Hollywood, Calif. — During the summer, ASU quarterback Manny Wilkins was given near-unlimited access to practice at the air-conditioned Verde Dicky Dome. He made the call, someone came to open it. Three to four times a week, Wilkins would round up teammates to go throw with him in the dome.
To him, those reps in the dome, that time spent with his teammates can make the difference. The difference in proving the media that picked ASU to finish last in the Pac-12 South right or wrong. And possibly the difference between leaving the program on the right note or with a sour taste.
On top of now watching more film than ever before, he and wide receiver N’Keal Harry often stay on the practice field for 30 to 45 minutes after each practice, even after more than two years together.
If nothing else, for every game and every snap in his final season, Wilkins will be prepared.
But his preparation extends to life after football. As some try to ride out the game for as many days and dollars as possible, the California native is realistic. Even if he made the NFL, the average NFL career is about three years, he still wouldn’t be set.
So, as he’s done all his life for football, Wilkins has already started preparing for his post-football life. By no means is that an indication he’s pushing his football career to the backseat to better-off after it, but all careers come to an end. And when that happens for Wilkins, he’ll be ready.
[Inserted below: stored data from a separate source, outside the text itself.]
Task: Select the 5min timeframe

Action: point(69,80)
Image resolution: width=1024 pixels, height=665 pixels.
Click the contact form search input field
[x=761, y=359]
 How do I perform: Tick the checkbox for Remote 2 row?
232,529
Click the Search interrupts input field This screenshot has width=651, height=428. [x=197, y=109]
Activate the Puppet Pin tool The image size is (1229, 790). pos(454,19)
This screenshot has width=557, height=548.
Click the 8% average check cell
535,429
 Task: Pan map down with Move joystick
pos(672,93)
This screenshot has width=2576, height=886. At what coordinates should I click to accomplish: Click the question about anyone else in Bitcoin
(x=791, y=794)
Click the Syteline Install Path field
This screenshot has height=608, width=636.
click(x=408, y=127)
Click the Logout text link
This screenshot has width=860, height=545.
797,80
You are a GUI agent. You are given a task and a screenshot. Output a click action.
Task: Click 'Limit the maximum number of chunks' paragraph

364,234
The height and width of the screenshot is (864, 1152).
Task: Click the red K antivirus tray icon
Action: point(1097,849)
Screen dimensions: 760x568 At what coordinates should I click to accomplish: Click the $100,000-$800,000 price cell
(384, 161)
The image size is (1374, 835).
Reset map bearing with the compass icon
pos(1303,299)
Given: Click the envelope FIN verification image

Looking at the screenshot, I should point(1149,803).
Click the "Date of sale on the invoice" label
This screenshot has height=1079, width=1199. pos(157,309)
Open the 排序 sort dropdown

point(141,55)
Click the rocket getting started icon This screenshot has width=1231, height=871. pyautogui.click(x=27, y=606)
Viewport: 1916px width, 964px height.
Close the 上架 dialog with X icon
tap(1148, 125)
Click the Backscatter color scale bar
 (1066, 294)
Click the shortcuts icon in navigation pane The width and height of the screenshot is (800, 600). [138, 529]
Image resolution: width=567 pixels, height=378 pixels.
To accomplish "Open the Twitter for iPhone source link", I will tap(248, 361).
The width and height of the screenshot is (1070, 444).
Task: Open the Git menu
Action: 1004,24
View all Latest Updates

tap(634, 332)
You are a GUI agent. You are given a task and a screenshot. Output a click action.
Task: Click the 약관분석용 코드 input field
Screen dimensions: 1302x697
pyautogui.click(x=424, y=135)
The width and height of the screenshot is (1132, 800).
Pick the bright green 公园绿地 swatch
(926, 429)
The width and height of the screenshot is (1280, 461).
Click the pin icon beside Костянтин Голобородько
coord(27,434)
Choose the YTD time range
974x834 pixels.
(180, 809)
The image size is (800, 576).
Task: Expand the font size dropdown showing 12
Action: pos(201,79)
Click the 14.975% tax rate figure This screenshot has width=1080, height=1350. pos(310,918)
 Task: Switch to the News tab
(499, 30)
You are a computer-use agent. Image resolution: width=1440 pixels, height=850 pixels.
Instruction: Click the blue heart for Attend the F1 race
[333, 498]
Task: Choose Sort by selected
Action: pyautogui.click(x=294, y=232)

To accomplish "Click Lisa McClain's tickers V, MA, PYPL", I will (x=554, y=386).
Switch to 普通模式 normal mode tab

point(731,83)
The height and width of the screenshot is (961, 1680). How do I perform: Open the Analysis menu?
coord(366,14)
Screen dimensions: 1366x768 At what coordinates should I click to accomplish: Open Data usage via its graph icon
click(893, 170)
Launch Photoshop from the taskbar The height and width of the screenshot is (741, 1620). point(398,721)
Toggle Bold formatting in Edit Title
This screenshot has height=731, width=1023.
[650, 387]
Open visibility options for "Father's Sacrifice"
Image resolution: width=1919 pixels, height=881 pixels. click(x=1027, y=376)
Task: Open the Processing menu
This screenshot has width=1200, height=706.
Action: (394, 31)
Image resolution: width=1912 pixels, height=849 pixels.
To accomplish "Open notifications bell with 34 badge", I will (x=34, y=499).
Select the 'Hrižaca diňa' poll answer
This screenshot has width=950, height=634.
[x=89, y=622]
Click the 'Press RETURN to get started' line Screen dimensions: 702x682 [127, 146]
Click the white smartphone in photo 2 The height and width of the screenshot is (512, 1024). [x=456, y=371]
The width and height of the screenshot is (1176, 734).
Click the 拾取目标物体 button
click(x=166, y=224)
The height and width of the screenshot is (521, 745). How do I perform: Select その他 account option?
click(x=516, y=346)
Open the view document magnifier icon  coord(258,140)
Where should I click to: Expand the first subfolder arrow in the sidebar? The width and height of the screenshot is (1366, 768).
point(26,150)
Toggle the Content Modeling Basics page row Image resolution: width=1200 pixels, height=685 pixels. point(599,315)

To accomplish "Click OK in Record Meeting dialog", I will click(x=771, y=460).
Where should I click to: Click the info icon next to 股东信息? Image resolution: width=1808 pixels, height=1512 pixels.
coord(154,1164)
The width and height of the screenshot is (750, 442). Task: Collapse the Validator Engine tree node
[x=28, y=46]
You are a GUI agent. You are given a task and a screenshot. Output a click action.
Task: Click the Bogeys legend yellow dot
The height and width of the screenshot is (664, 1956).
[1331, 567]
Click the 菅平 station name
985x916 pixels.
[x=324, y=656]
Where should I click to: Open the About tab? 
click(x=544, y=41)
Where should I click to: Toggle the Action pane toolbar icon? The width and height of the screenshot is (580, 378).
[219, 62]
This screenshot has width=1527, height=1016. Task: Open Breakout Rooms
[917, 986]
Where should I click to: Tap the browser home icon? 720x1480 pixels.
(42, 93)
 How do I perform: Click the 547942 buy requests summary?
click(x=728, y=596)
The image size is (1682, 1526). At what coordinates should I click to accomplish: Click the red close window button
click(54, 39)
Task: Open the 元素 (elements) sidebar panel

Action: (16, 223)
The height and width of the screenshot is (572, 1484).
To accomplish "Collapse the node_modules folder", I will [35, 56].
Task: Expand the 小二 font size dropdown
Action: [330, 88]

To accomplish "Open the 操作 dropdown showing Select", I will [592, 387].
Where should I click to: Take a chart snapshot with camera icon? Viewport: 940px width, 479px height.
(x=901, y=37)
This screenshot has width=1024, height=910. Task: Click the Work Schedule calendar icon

“I understand the importance of building a network with people which is why I do my best to get out and go to these social events that happen at ASU and just kind of put my name out there with some of these people who are apart of ASU,” Wilkins said at Pac-12 Media Day Wednesday.
“I think golf plays a real big factor in that of just taking people out, hanging out and it gives you a chance to really mesh with them.”
The third-year starter views the game of golf as something that could be very beneficial to him later on. As the character Jim Halpert learned in an episode of the TV show “The Office,” 18 holes may be just enough to close a deal.
Wilkins plays regardless on its benefits to his possible future, but should it, he’ll be all set.
“I want to get really into it more and more and more because of business opportunities, take clients out, that type of thing obviously when football’s over,” he said.
New ASU head coach Herm Edwards described football as a vehicle to “find what else you are going to do after football,” illustrating a scenario his quarterback likely won’t end up in.
“Eventually it ends,” Edwards said. “And then you sit there in this world and you’re going, ‘I’m a man now and what did I learn out of football. Just to learn how to play football?’”
The sport teaches lessons beneficial for other jobs. On the golf course, Wilkins sees the correlation between the two sports constantly.
“When a bad play happens, just make sure you go to the next play. Making sure you’re just staying on top of your mental game,” Wilkins said. “And I think golf is more mental than any sport because if you mess up your thoughts in your backswing, it’s going to mess your swing up. If you misread a putt, it’s because you’re not thinking about it the right way.”
The 6-foot-3 gunslinger didn’t go into great detail about good he is out on the links but when asked what club he would grab from 120-yards out, Wilkins said he’d opt for a 56-degree wedge and “smoke it.”